| C.Problems. Sequence Analysis I (Pairwise, BLAST)|
| Writer : Seyeon Weon
Updated : 10-14
Hit : 4010
(For those who have taken the courses and want to submit for evaluation, please read the instructions linked on the table of contents page.)
- Here is a part of my own quick and dirty implementation of Smith-Waterman algorithm in python, which has been mailed to you as an example. This function returns two strings with gaps (i.e., dash lines) at appropriate positions in the original sequences. seq1 is the first original sequence and seq2 is the second one, and align is the optimal path obtained from the Smith-Waterman algorithm. k is the number of matched positions between two sequences (Of course, you can obtain it by examining align instead of passing as an argument).
What is the asymptotic complexity of this function with respect to the average length, n, of the original sequences.
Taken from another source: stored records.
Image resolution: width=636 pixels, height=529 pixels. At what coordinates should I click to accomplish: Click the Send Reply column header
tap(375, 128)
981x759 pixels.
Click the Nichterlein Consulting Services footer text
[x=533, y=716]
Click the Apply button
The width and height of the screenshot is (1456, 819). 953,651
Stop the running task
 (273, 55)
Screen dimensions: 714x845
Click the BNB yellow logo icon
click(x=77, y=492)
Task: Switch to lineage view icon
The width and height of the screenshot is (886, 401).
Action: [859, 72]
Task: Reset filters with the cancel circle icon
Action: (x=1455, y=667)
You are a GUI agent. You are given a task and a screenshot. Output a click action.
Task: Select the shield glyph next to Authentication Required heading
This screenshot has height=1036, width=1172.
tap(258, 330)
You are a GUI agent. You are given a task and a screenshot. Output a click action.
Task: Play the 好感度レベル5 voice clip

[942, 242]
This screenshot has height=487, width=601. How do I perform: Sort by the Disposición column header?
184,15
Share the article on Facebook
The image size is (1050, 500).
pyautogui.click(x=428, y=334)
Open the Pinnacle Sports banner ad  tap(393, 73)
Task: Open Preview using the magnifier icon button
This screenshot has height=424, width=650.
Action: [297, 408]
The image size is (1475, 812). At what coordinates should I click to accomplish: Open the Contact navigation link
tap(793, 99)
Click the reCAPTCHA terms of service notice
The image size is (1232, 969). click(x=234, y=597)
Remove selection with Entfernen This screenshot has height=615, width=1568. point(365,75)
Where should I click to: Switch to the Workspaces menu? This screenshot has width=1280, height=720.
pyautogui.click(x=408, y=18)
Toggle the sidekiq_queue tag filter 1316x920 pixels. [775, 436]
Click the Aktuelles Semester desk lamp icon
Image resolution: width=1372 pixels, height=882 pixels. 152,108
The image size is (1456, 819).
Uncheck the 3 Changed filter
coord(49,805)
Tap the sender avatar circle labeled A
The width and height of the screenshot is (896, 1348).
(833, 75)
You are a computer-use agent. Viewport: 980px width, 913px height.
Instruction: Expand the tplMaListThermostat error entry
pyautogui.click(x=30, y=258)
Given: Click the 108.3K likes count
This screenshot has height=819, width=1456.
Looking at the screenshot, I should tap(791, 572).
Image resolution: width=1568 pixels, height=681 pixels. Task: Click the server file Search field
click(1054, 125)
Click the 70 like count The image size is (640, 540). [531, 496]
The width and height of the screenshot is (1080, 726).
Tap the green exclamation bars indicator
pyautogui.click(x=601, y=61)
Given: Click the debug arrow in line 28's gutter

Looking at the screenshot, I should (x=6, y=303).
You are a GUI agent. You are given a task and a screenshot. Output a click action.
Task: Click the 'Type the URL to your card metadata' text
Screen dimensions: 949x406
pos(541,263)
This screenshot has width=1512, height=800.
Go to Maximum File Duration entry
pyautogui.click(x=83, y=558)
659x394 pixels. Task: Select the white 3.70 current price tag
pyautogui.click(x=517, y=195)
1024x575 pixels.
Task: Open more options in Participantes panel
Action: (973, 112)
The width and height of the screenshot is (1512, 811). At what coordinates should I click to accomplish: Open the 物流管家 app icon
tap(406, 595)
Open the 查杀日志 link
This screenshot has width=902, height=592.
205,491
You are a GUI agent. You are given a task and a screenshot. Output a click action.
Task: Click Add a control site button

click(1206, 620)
Can you think of any improvement that can result in better asymptotic complexity?
- Using the Boyer-Moore algorithm, find the so-called TATA box in the following sequence:
Schematically draw how you did it in such a way that can be understood by everybody.
- Which one, DNA sequence or protein sequence, would yield better performance in general for Boyer-Moore string search algorithm?
- Write your own implementation of Boyer-Moore string search algorithm using the extended bad character shift rule. And, go ahead to implement the strong good suffix shift rule and complete it with the maximum possible shift after a match is found.
- The term motif is commonly used for the conserved regions in both protein sequences and DNA sequences. (a) Concisely explain what they are in biological sense. (b) Which one, between protein and DNA, is easier to deal with computationally? Explain why. (7 lines for each)
- Draw the deterministic finite state automata that can identify all codons for the negatively charged amino acids.
- Draw the dynamic programming table for the Smith-Waterman algorithm with O(n^3) time complexity. The sequences to be used are the following:
Use your own taste, though should be reasonable one in biological sense, of match scores, gap opening and gap extension penalties. Also, you are free to choose either global alignment or local alignment as you like. These apply to problem 8 and 9, too.
- Write your own implementation of Smith-Waterman algorithm. Scoring matrices can be obtained from
ftp://bio-mirror.kr.apan.net/pub/software/blast/matrices/. Gotoh's method should be used as long as the affine gap penalty is used.
- Using the same sequences as in problem 7, align them using the so-called Gotoh's improvement in time complexity of O(n^2). Show the data structure and the actual values in it used for the improvement.
- The space saving algorithm of Smith-Waterman algorithm accomplishes O(n) space complexity by sacrificing some time complexity. The essential idea is that recalculation of each value requires the calculation of the diminishing length by the geometric sequence, 1/2, 1/4, 1/8, 1/16, ... Using this fact, describe the overall overhead of the time complexity of the algorithm comparing to that of the standard Smith-Waterman algorithm.
- Using the same sequences as in problem 8, align them using Myers' linear space algorithm. Show the data structure and the actual values in it used for the alignment of the sequences.
- Affine gap penalty is commonly used one. Logarithmic gap penalty has been attempted, too. Why do we try it even if it worsens the computing time? Also, why can't we use more complex gap penalties such as periodic gap penalty?
- You, as the representative bioinformatician of earth, are visiting a planet in our galaxy. The intelligent organisms who invited you need a lot of help from you since the stage of their bioinformatics field is only in its infancy. They, the intelligent organisms in the planet, already have Smith-Waterman algorithm. Of course, it is called differently. However, they haven't realized better way of assigning match scores and they are using a constant value for all matches. It is your job to give them a version of PAM matrix of their own. The multiple alignment of the homologous sequences you gathered is the following:
Notice that their proteins (or something equivalent to protein) has only three kinds of amino acids (or something equivalent). Create PAM1 and PAM2 for their proteins. (They will be easily learning how to make higher PAMs after that.)
- After searching GenBank using BLAST with a protein sequence of your interest, you couldn't find any highly significant match. However, some sequences with marginal significance were detected. When you examined the amino acid compositions of the detected sequences, you found that they were rich in Pro, Gly, Lys, and Leu. Explain why these matches may not be of biological significance.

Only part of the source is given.